FSANZ: a science-based determination
Food Standards Australia New Zealand (FSANZ) has assessed three insect species for use as food: Tenebrio molitor (mealworm beetle), Zophobas morio (super mealworm), and Acheta domesticus (house cricket). All three were classified as non-traditional in Australia and New Zealand, but not novel food.
This determination, documented in FSANZ’s Record of Views (updated August 2024), explicitly states that no safety concerns were identified. The language is measured but unambiguous: these species do not require a novel food application because they do not meet the regulatory definition of a novel food.

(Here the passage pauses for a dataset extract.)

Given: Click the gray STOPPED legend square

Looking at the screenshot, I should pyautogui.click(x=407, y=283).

What “non-traditional” means
In the Australian and New Zealand regulatory context, “non-traditional” means the food does not have a history of human consumption in Australia or New Zealand. This is a factual statement about consumption history, not a safety judgement.
“Not novel” is the safety judgement. It means the food does not require a pre-market safety assessment because, based on the available evidence, its consumption at the proposed levels does not raise safety concerns.

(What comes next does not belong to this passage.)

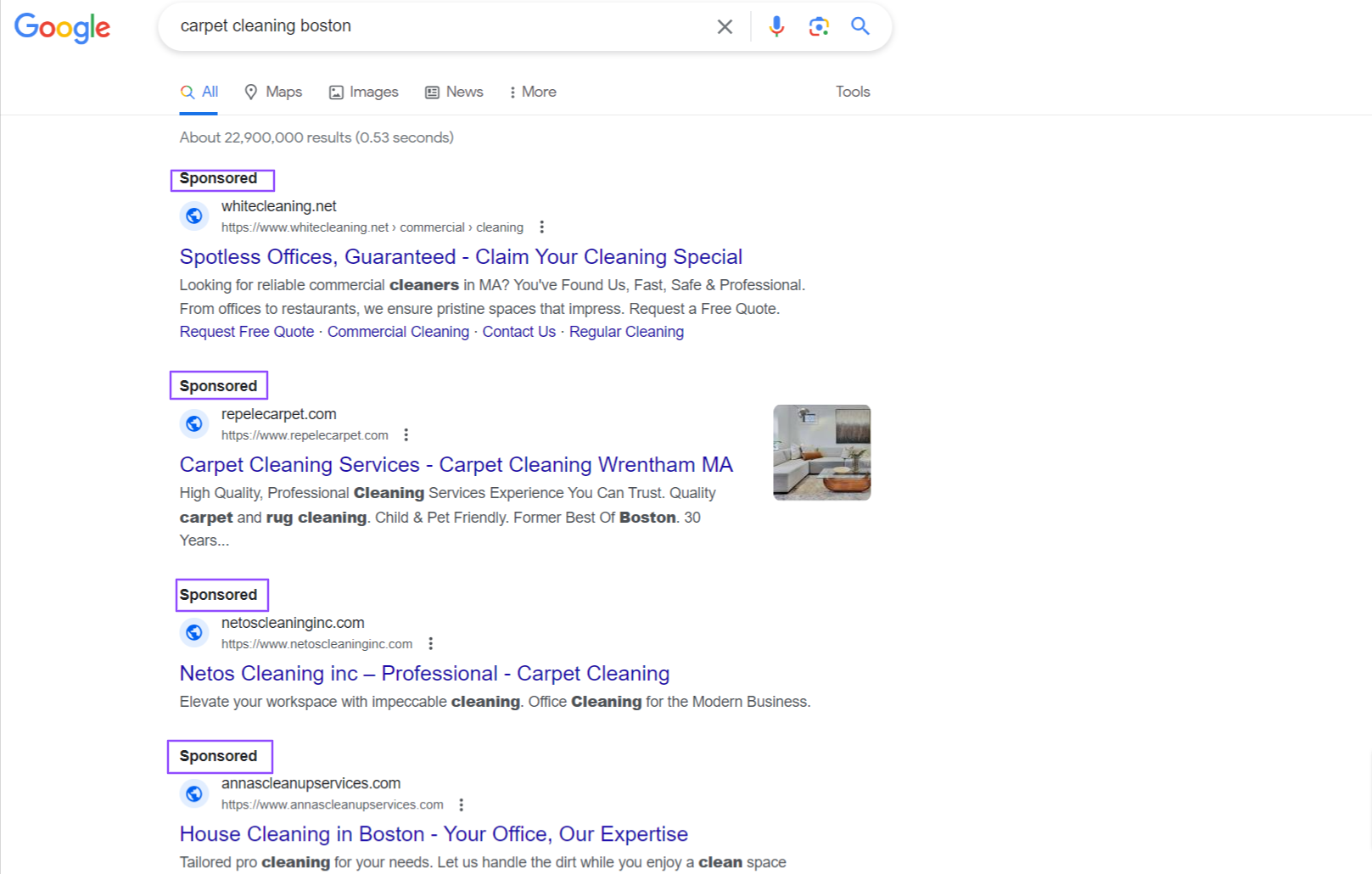Open Google Lens image search
1372x874 pixels.
click(818, 26)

Together, these two designations create a regulatory pathway where:
- Producers do not need a novel food application
- The food can be sold subject to general food safety requirements
- Labelling must comply with the Australia New Zealand Food Standards Code
- No species-specific restrictions apply
What this means in practice
For a producer selling into Australia or New Zealand:
- No novel food application needed. Unlike the EU and UK, there is no dossier, no safety assessment waiting period, and no exclusivity.
- General food law applies. Products must meet the requirements of the Food Standards Code, including composition, labelling, and contaminant limits.
- Imported products face the same standards. An EU-produced mealworm powder that meets Code requirements can be imported without additional novel food assessment.
This is functionally similar to the Canadian position: an explicit regulatory statement that provides both legal clarity and producer confidence. Like Canada, Australia has effectively removed the major market-access barrier that exists in the EU and UK.
Allergen labelling
The Food Standards Code requires mandatory declaration of allergens including crustacea. Given the documented cross-reactivity between mealworms and crustaceans, FSANZ would expect producers to declare this risk. The Code also requires that the true nature of the food be declared — mealworm products should use common names like “mealworm powder” or “yellow mealworm larvae” alongside the scientific name.
Comparison with the region
| Jurisdiction | T. molitor status | Model |
|---|---|---|
| Australia | Non-traditional, not novel | Explicit determination |
| New Zealand | Non-traditional, not novel | Explicit determination |
| Singapore | No insect approvals yet | Framework exists |
| South Korea | Approved as new food | Novel food |
| Thailand | GAP-based | Production standards |
| China | Not approved (silkworm only) | No framework |
| Japan | No framework | No framework |
Australia/NZ and South Korea are the only jurisdictions in the Asia-Pacific region with clear, formal regulatory pathways for mealworms as human food. Thailand’s GAP-based model is production-focused rather than food-safety-focused.
Bottom line
FSANZ’s determination is the cleanest regulatory statement available outside Canada. If you are producing mealworm products and want to sell into Australia or New Zealand, the path is clear: comply with the Food Standards Code, label correctly, declare allergen cross-reactivity, and you can sell. No novel food application. No waiting. No exclusivity.